Oyelowo holds great acclaim as an actor with roles in the likes of Selma, A United Kingdom and Queen Of Katwe amongst his very best work. The Water Man is a left-field choice for a debut behind the camera, but a welcomed one. It is clear where his inspiration has come from for The Water Man; everything from E.T. lunchboxes to a Drew Struzan-like one-sheet promotional poster for the film point to the ’80s family classics from the likes of Spielberg and Zemeckis, but there’s also a wonderful uniqueness to his debut work, too.
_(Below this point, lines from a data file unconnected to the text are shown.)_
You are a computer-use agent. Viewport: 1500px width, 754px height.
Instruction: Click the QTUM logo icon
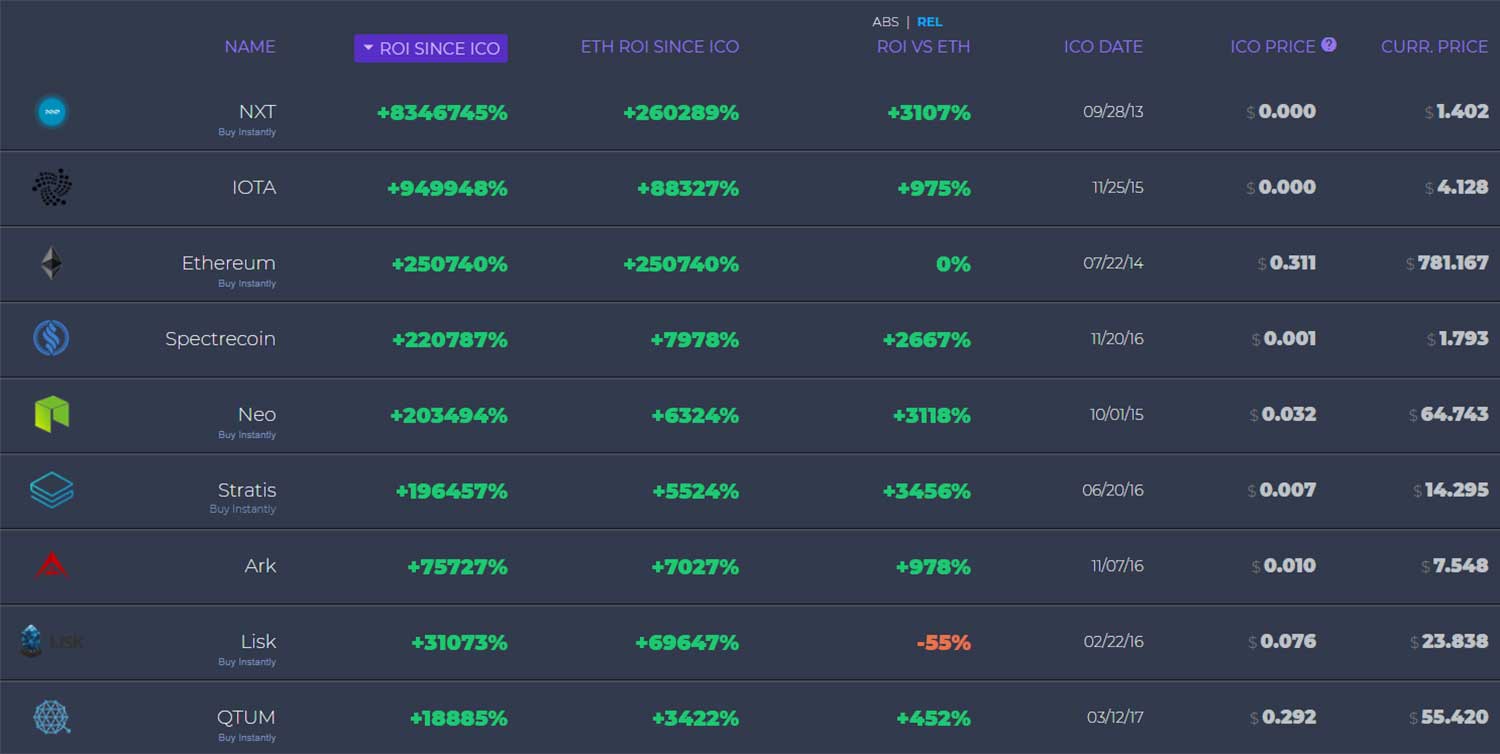click(51, 717)
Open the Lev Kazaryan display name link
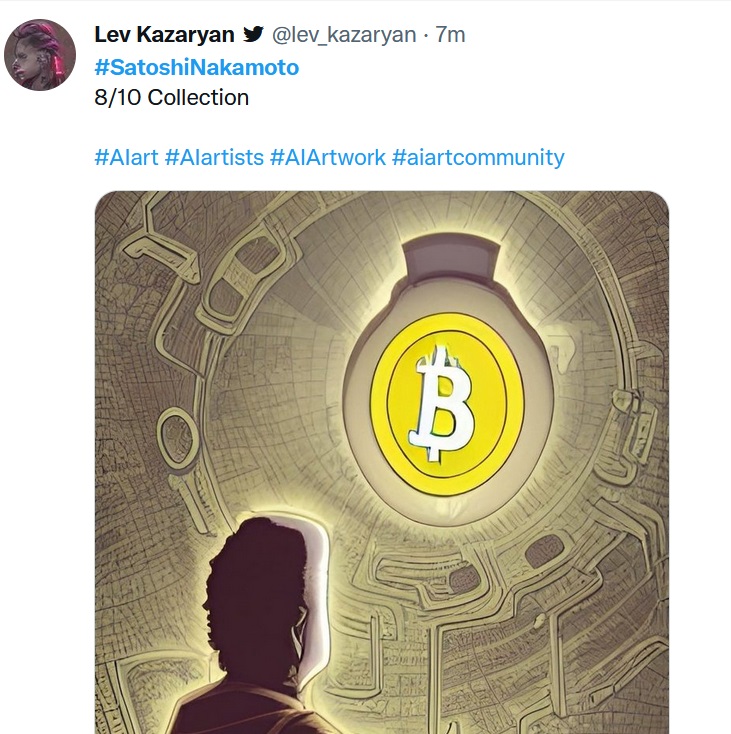Image resolution: width=731 pixels, height=734 pixels. pos(164,35)
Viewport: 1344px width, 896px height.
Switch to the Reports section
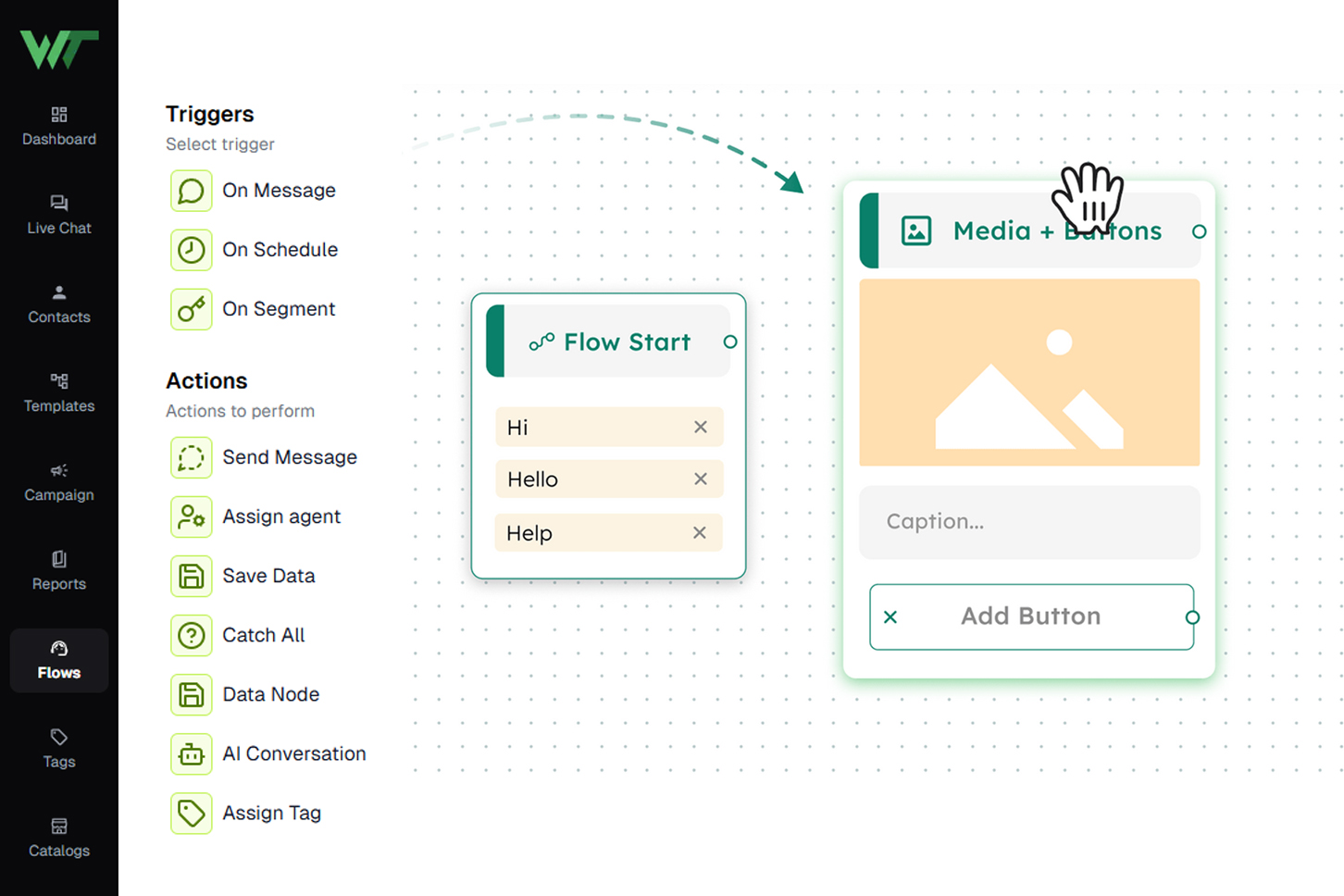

Chavis is excellent as the young protagonist, while Miller as tearaway Jo is also superb. Oyelowo fills supporting roles with Rosario Dawson as Gunner’s illness-stricken, loving mother, while Alfred Molina shows up as the hermit-like local with all the knowledge of the legend of The Water Man who might just exist. It has a Big Fish feel too it, crossed with Stand By Me and, of course, the aforementioned E.T. – The Extra Terrestrial, though in a slightly looser form.
Oyelowo, as director, gets the tone spot-on, the audience willing on Gunner on his journey of hope. There are laughs in the right places, thrills and spills – though definitely targeted toward the older audience members in that ‘family’ bracket. The final scenes are particularly frightening. There are also many tender moments that will definitely get you reaching for the hankies, Emma Needell’s exceptional script, exploring family bonds, the threat of loss and the realisation when you are younger that your parents are not immortal.
It doesn’t use any fancy special effects, though there is some wonderful use of traditional animation. I really this film. The ending slightly let down proceedings for me and I was left a little underwhelmed. That said, it didn’t ruin the enjoyment of the rest of the film and I walked away fulfilled.
It might not be for the really young audience but for the 8-10 year olds-plus, it’s absolutely perfect. A dramatic, throwback to the eighties films that the filmmakers clearly love, and if you too grew up on the likes of The Goonies, Explorers and Flight Of The Navigator, to name just a few, I think you’ll dig it as much as the kids, too.
The Water Man
Paul Heath
Summary
A brilliantly told family adventure with all the right movies. It’s exciting, emotional, full of adventure and features a wonderful cast. A fantastic family drama and massive nostalgic gem in a genre that David Oyelowo has a clear love for.